## Problema a resolver
No texto fornecido, por quanto tempo o leitor é convidado a desconectar-se hoje e o que deve fazer nesse período?

## Texto fornecido

Indubitavelmente, as crianças são as mais atingidas. Nelas, o momento do desenrolar da criatividade, é atropelado e as amarras conectivas sofrem a intercessão, do vazio do ser e este vácuo pode ser constatado no olhar distante e na falta de empatia dos mais jovens. Estamos a criar gerações sequestradas pela automação e a formação de massa crítica se dilui em joguinhos em que objetivamos sempre “ganhar”, mas perdemos em convívio, partilha de saberes e conhecimento das nossas emoções. Como um exército de mortos-vivos, os antenados estão nas redes, nos feitos alheios a alimentar a comparação, e afirmar que o jardim do vizinho é mais verdejante.
Aposentamos a responsabilidade e vivemos a fugir das nossas mazelas, a culpabilizar o outro, sejam eles os pais, o governo, as oportunidades. Muitos aqui podem refutar a natureza multifacetada da atenção e afirmar que estar conectado não significa ser alienado, ao contrário, que as redes podem ser canais de informações instantâneas e um local de construção de conhecimento. Na verdade, nelas encontramos ativistas, educadores, artistas, que utilizam essas ferramentas para educar, humanizar, mobilizar, cocriar espaços colaborativos, mas os algoritmos não ajudam a estes, pois esses não se enquadram no processo de distração.
Não desejo aqui aterrorizar ou demonizar as tecnologias. O intuito é expandir a nossa perceção quanto essa moeda dinamiza a nossa vida e o quanto ela perpetua ideias repetitivas que retratam monoculturas e empobrecem o solo mental.
A falta de troca, impressões, partilhas de saberes no núcleo familiar levam o sistema a ignorar as emoções. Tudo que é considerado incómodo é atirado para o vazio do silêncio. Sem estas trocas, o processo de empatia é esquecido e os ciclos se repetem infinitamente e perpetuam dores. Inovar e produzir não são sempre sinónimos de progresso e podem ser meras distrações. Sempre haverá algo novo, mas o tempo de contemplar, analisar o que comemos, como digerimos as nossas emoções, como tratamos o nosso corpo, o nosso sentir, transformam esta desatenção em doenças físicas.
A patologia instalada poderia ser encarada como uma bênção, se parássemos para ouvir o que o nosso corpo tem a dizer. Por vezes encaramos o convite como um fim, mas e se fosse um começo? Um estalo para mudanças radicais nos comportamentos e ações? Se pudéssemos redigir um novo capítulo com mais presença? Existem práticas inspiradoras nas redes que merecem ser utilizadas como comparativos construtivos, mas cabe ao recetor compreender que por trás da publicação, da edição finalizada, há esforços, falhas e bastidores que não acompanhamos.
Permitir acolher-se nos bons e maus momentos, é antes de mais nada ser um fiel cúmplice de si. É compreender que a bobina eletromagnética, que chamamos corpo físico, deve ser pilotado pela compreensão das suas emoções. Algumas práticas simples podem auxiliar no resgate da atenção, como pausas conscientes durante o dia, para respirar e notar o corpo, fazer atividade transgeracionais, como jogos de tabuleiro, contar eventos familiares, anotar reflexões e emoções, meditar, caminhar, dançar, praticar escuta ativa, fazer diferente.
Temos a capacidade de autoavaliação e mudança de rotas. Somos indivíduos com dores, contradições, potenciais e não podemos entregar aos meios de comunicação a nossa celebração genuína de vida. Ter uma conexão responsável é exercer a nossa humanidade. Podemos caminhar equilibradamente entre a tela e o papel de coautoria da nossa passagem por este plano.
Rejeite a tese de que a sua atenção pertença a algo externo, publicidades, passatempos ou redes sociais e que isto seja uma prisão. Desconecte-se por 30 minutos hoje e leia um capítulo de um livro. Observe como a sua mente responde.
Resgate a sua humanidade e cultive a atenção profunda. As respostas estão em andar conscientemente de mãos dadas com a tecnologia e cultivar celebrações genuínas, vitórias coletivas, cooperação e apoio mútuo.

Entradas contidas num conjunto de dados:
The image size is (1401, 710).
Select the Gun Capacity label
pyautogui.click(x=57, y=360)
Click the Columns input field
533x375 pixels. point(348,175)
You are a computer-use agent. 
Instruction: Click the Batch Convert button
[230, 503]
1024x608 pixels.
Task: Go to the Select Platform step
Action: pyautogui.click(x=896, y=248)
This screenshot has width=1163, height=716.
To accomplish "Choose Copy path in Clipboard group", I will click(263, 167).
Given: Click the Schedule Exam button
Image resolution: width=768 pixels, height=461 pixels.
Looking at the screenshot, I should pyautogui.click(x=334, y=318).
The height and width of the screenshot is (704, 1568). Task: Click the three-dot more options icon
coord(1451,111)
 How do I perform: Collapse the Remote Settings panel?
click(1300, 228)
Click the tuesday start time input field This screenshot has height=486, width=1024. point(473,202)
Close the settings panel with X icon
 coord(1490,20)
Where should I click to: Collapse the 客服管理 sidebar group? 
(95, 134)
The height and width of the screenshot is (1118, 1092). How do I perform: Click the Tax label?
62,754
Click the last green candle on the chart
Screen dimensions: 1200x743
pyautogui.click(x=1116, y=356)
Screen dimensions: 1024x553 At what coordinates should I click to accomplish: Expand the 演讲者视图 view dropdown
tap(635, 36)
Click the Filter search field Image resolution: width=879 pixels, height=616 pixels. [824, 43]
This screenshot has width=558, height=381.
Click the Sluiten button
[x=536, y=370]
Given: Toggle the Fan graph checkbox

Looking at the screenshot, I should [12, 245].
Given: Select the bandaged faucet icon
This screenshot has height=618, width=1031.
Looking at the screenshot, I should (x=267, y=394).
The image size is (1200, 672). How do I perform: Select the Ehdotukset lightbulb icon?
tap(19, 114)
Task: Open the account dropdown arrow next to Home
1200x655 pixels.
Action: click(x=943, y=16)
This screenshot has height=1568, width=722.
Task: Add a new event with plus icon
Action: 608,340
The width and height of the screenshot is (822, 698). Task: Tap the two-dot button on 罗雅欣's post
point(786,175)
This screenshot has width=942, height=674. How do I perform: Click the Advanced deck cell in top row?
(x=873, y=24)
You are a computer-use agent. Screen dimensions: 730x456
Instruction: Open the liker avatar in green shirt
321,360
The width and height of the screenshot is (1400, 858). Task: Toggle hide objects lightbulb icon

## Sua resposta
Por 30 minutos, lendo um capítulo de um livro.